Living in what is now western Texas, USA, during the late Cretaceous (~75 mya), it was an average-sized member of the group at around 1m long (3’3″) and was probably marine, swimming around in the shallow tropical waters of the Western Interior Seaway.
It had a particularly unusual skull for a turtle, narrow and triangular and slightly flattened, with elongated eye sockets. The paleontologists who described Chupacabrachelys thought the overall shape was vaguely reminiscent of a canid, and so that ended up inspiring its name — a reference to the mangy coyotes that are occasionally mistaken for the mythical chupacabra.
Elasmosaurids are often depicted with noodly snake-like or swan-like necks, but they were probably actually quite stiff and inflexible in life. And while we know from fossilized gut contents that they ate relatively small prey like fish, crustaceans, and cephalopods, exactly how they used their distinctive long necks is still uncertain.

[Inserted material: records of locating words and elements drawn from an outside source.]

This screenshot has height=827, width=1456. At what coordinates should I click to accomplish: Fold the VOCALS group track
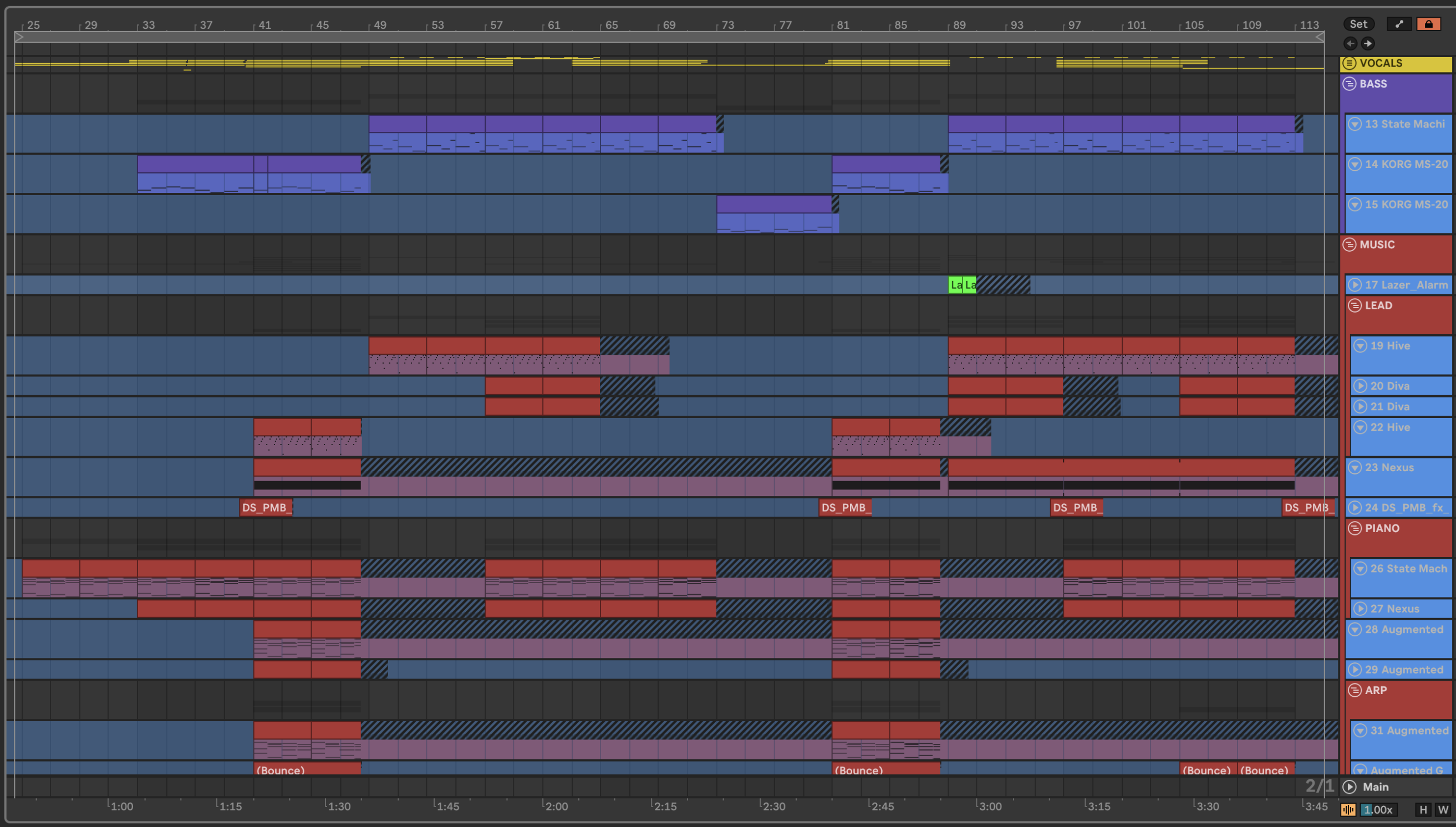tap(1350, 63)
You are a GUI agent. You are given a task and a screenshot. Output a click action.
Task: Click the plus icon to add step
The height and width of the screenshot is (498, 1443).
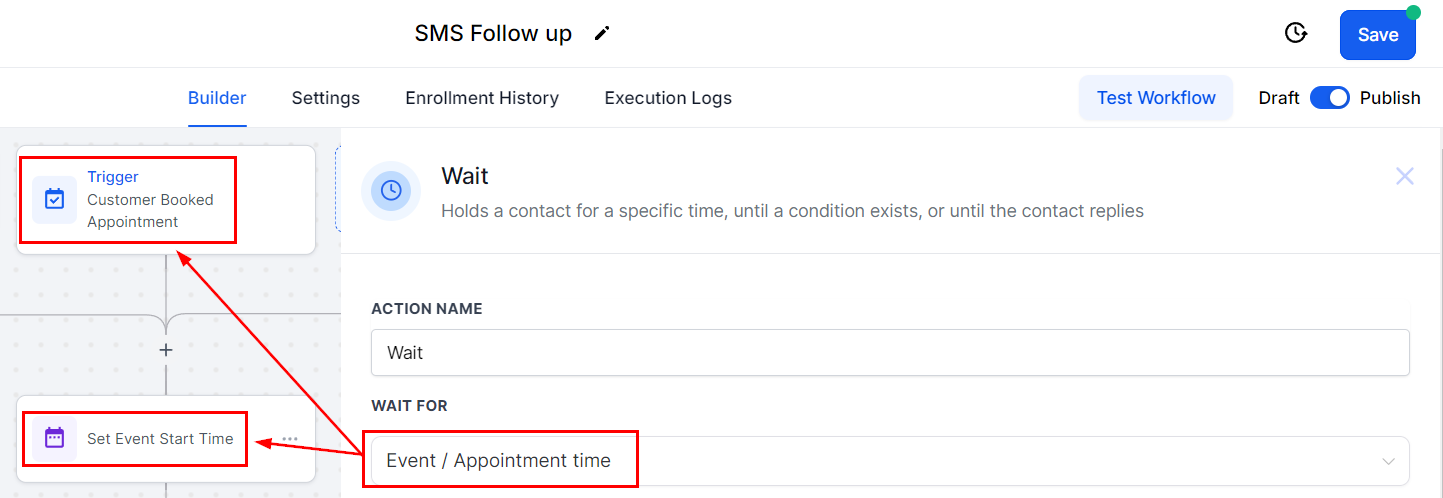coord(166,350)
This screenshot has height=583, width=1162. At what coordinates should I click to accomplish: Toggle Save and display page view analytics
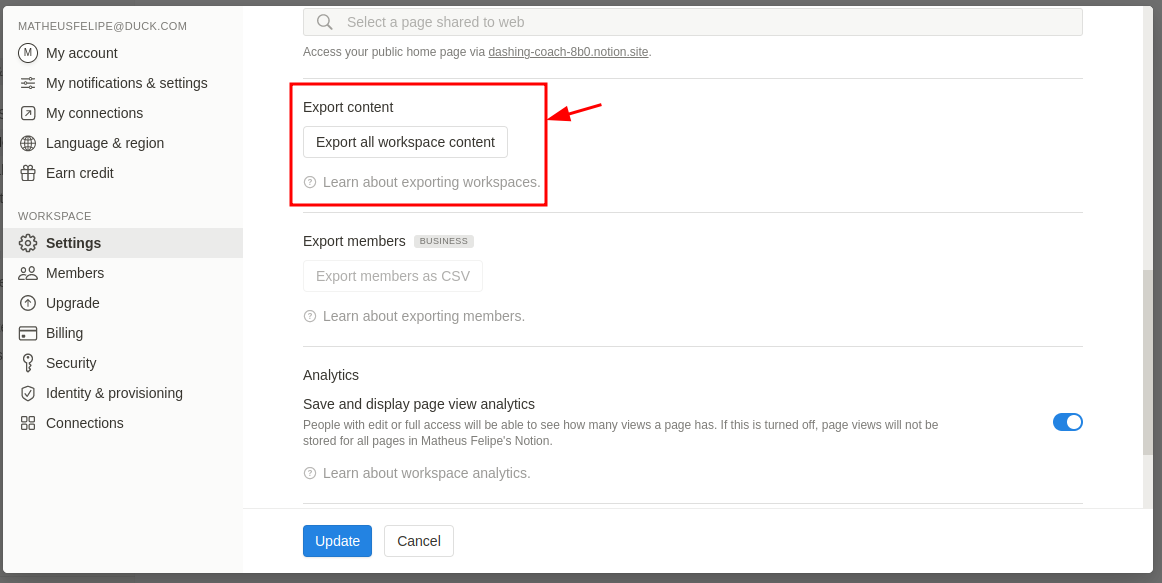point(1067,422)
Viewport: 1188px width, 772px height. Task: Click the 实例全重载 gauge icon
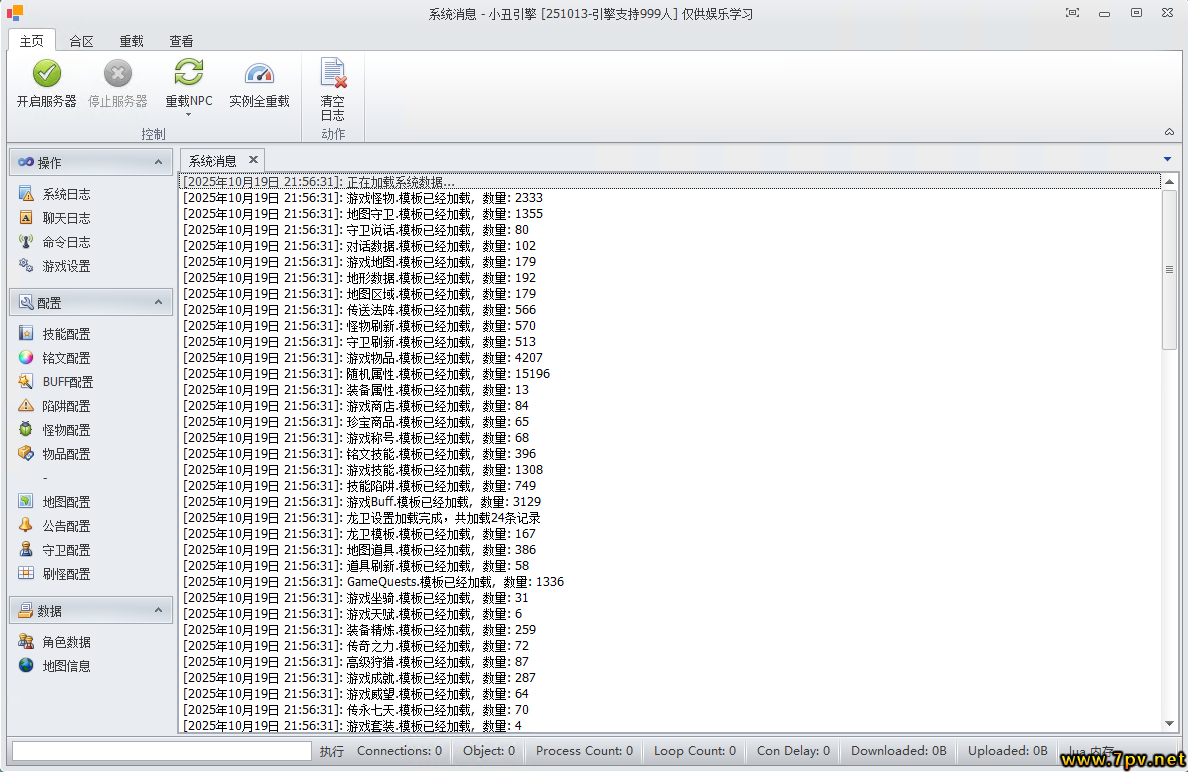(259, 74)
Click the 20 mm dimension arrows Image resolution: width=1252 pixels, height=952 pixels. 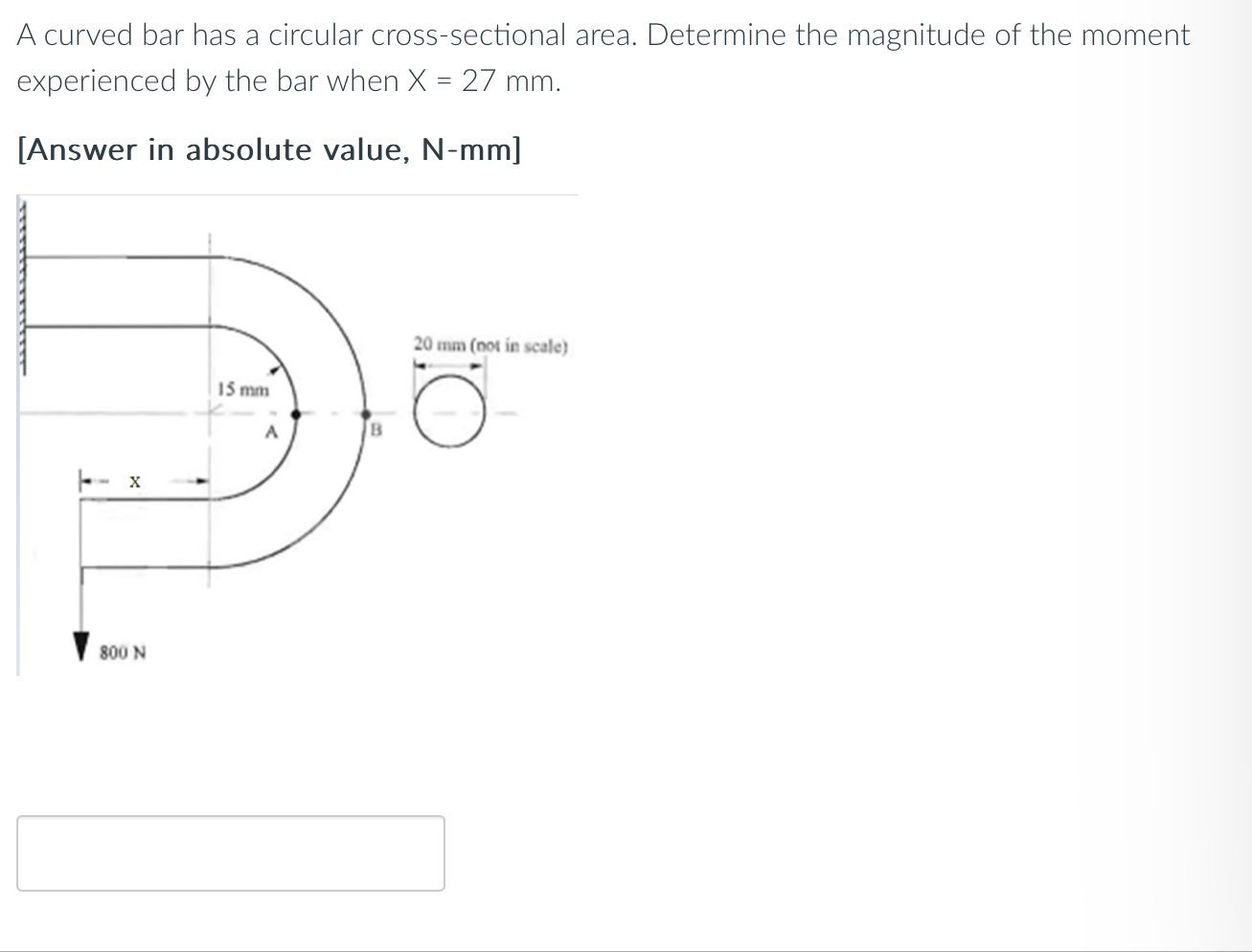[x=447, y=365]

There’s some variation in the sizes and shapes of their teeth, so it’s likely each species was specialized for slightly different feeding styles – we’ve even found a filter-feeding one! – and the recently-named Leivanectes bernardoi here adds in a little more diversity, too.
Living about 115-112 million years ago during the mid-Cretaceous of Colombia, Leivanectes would have been fairly large at around 9m long (29′6″), slightly bigger than the other elasmosaurid species known from the same ancient marine deposits. It had a reduced number of teeth in its jaws, but these teeth were also proportionally larger, suggesting that it may have been tackling bigger tougher prey than its relatives.
Unfortunately it’s currently only known from a single partial skull, so we don’t have any other clues about its ecology.